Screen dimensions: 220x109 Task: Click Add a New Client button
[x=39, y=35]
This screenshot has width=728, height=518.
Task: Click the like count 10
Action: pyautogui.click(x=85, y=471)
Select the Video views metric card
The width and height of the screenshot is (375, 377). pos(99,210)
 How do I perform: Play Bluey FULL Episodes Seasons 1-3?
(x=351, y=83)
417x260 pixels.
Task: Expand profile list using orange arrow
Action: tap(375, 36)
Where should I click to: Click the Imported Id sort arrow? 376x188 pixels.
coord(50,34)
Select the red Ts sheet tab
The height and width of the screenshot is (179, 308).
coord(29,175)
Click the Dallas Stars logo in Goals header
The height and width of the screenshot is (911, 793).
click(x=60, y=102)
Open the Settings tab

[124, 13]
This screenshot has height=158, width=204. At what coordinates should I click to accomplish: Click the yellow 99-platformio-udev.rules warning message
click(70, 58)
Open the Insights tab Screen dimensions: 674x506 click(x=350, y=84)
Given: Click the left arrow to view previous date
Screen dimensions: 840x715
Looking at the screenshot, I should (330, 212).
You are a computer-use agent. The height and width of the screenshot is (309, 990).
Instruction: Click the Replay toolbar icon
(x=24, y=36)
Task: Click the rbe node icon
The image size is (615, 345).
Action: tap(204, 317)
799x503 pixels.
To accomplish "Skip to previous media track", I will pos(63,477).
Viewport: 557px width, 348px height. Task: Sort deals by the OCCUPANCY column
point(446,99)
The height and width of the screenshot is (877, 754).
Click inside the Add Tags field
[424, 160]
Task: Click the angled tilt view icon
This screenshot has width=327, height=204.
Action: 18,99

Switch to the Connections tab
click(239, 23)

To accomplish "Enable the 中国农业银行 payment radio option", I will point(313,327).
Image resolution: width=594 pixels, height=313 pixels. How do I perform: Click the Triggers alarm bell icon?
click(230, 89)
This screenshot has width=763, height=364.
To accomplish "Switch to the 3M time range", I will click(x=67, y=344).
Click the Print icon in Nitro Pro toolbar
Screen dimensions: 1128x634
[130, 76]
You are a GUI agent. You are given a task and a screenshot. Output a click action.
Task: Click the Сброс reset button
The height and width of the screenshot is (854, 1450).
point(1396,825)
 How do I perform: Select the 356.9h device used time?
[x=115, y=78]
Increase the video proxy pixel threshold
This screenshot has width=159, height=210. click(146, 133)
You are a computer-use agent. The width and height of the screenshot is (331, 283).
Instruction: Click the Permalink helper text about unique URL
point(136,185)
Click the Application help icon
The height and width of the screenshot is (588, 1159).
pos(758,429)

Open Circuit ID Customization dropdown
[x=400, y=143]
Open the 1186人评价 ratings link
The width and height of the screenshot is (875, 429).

--------

What is expected
All the data must be duplicated exactly, with nothing added or removed.

Reply
Screen dimensions: 220x109 Task: Click Add a New Client button
[x=39, y=35]
This screenshot has width=728, height=518.
Task: Click the like count 10
Action: pyautogui.click(x=85, y=471)
Select the Video views metric card
The width and height of the screenshot is (375, 377). pos(99,210)
 How do I perform: Play Bluey FULL Episodes Seasons 1-3?
(x=351, y=83)
417x260 pixels.
Task: Expand profile list using orange arrow
Action: tap(375, 36)
Where should I click to: Click the Imported Id sort arrow? 376x188 pixels.
coord(50,34)
Select the red Ts sheet tab
The height and width of the screenshot is (179, 308).
coord(29,175)
Click the Dallas Stars logo in Goals header
The height and width of the screenshot is (911, 793).
click(x=60, y=102)
Open the Settings tab

[124, 13]
This screenshot has height=158, width=204. At what coordinates should I click to accomplish: Click the yellow 99-platformio-udev.rules warning message
click(70, 58)
Open the Insights tab Screen dimensions: 674x506 click(x=350, y=84)
Given: Click the left arrow to view previous date
Screen dimensions: 840x715
Looking at the screenshot, I should (330, 212).
You are a computer-use agent. The height and width of the screenshot is (309, 990).
Instruction: Click the Replay toolbar icon
(x=24, y=36)
Task: Click the rbe node icon
The image size is (615, 345).
Action: tap(204, 317)
799x503 pixels.
To accomplish "Skip to previous media track", I will pos(63,477).
Viewport: 557px width, 348px height. Task: Sort deals by the OCCUPANCY column
point(446,99)
The height and width of the screenshot is (877, 754).
Click inside the Add Tags field
[424, 160]
Task: Click the angled tilt view icon
This screenshot has width=327, height=204.
Action: 18,99

Switch to the Connections tab
click(239, 23)

To accomplish "Enable the 中国农业银行 payment radio option", I will point(313,327).
Image resolution: width=594 pixels, height=313 pixels. How do I perform: Click the Triggers alarm bell icon?
click(230, 89)
This screenshot has width=763, height=364.
To accomplish "Switch to the 3M time range", I will click(x=67, y=344).
Click the Print icon in Nitro Pro toolbar
Screen dimensions: 1128x634
[130, 76]
You are a GUI agent. You are given a task and a screenshot. Output a click action.
Task: Click the Сброс reset button
The height and width of the screenshot is (854, 1450).
point(1396,825)
 How do I perform: Select the 356.9h device used time?
[x=115, y=78]
Increase the video proxy pixel threshold
This screenshot has width=159, height=210. click(146, 133)
You are a computer-use agent. The width and height of the screenshot is (331, 283).
Instruction: Click the Permalink helper text about unique URL
point(136,185)
Click the Application help icon
The height and width of the screenshot is (588, 1159).
pos(758,429)

Open Circuit ID Customization dropdown
[x=400, y=143]
Open the 1186人评价 ratings link
The width and height of the screenshot is (875, 429).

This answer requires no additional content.